It is not unknown for people seemingly too busy at first, but reluctantly taking on a mission of good because it was the right thing to do, to derive thereof grand fulfilment and completeness. That’s why the cynics say giving is selfish: it just makes the donor happier.
Simple as the sentiment of happiness is, the state of it is complex and often difficult to measure, say the neuroscientists.
We who reason in less clinical form experience empathy with and happiness for those people we assist, rather than feel accomplishment in ourselves for having helped. It may be said we are driven by that golden rule so succinctly given in the Gospel According To Luke: “Do unto others as you would have them do unto you.”
Assisting others
The neuroscientists argue that no matter what we say we are actually hard-wired to be altruistic; that it is difficult for humans to be truly selfish, because generosity feels so good; that while charity has a reputation of helping others, it has too an almost perfect alibi for our helping ourselves; that assisting others may be as primal a human pleasure as eating food or having sex.
Harcourt Walkes may not agree; and, at the risk of being labelled soppy, we won’t either. We believe the gentle taxi driver’s giving last week of a US$19 000 haemodialysis machine to the Artificial Kidney Unit of the Queen Elizabeth Hospital (QEH) was as selfless as selfless could be.

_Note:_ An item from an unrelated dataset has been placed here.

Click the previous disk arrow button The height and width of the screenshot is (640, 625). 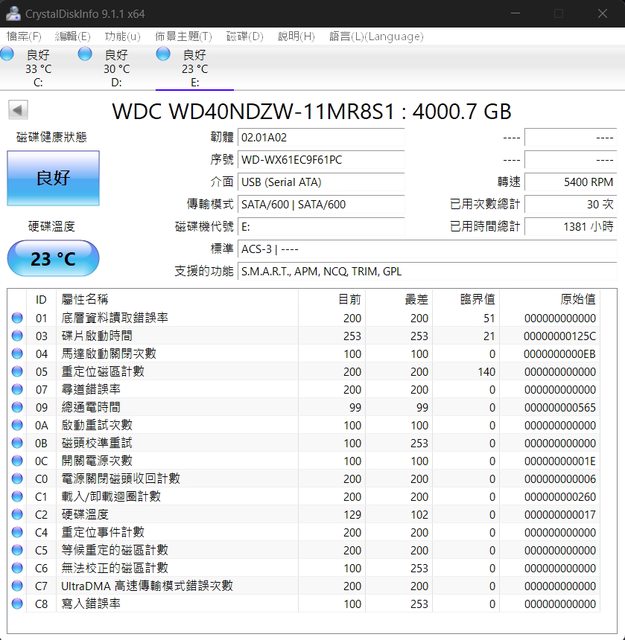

Grant you, the 63-year-old Bagatelle, St James resident, who has been working with the QEH for 30 years, was drawing from his nigh $3 million jackpot win last month via the Mega 6 lotto draw.

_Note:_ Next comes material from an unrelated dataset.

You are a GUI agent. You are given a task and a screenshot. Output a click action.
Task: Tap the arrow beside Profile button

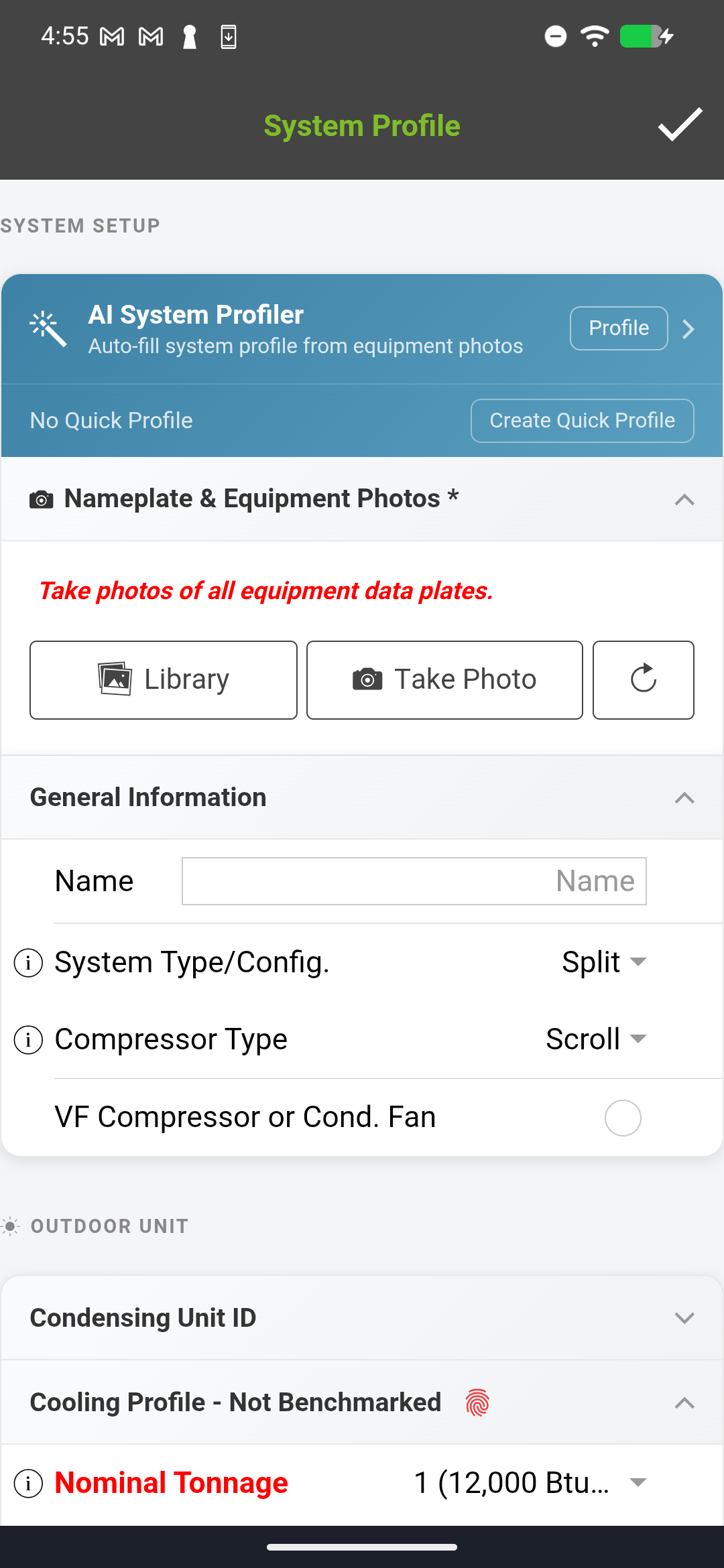click(688, 328)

But Mr Walkes, a member of the Barbados Diabetes Association, said his charity was a part of a promise he had made to God Almighty.
“I prayed to win that money; and I said if I did, I would give back ten per cent.”

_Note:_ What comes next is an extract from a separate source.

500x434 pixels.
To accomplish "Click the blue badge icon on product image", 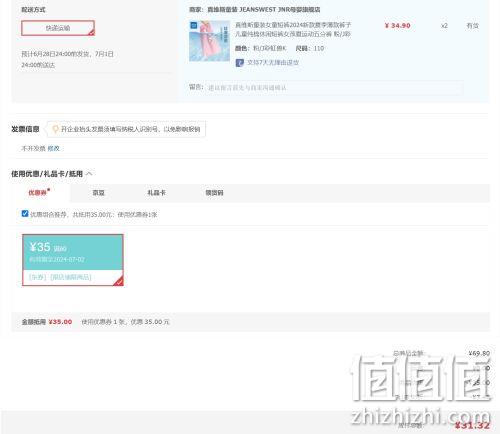I will click(x=194, y=25).
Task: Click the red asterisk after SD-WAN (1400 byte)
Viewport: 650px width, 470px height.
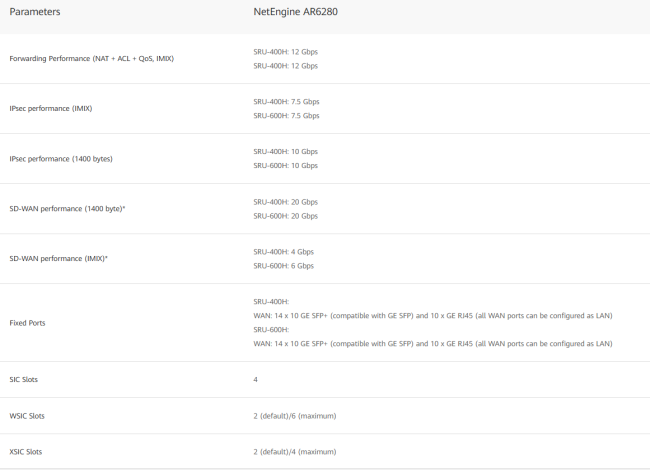Action: 123,208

The donation to the QEH is part of his tithing. Of course, the Barbados Diabetes Association also benefited from Mr Walkes’ kindness, as other entities surely will.
In a most interesting way – perhaps unwittingly – Mr Walkes has challeged those among us with means, however limited, to be more charitable for the greater good. And it matters not if even ultimately it affords us the givers greater pleasure than it does the given.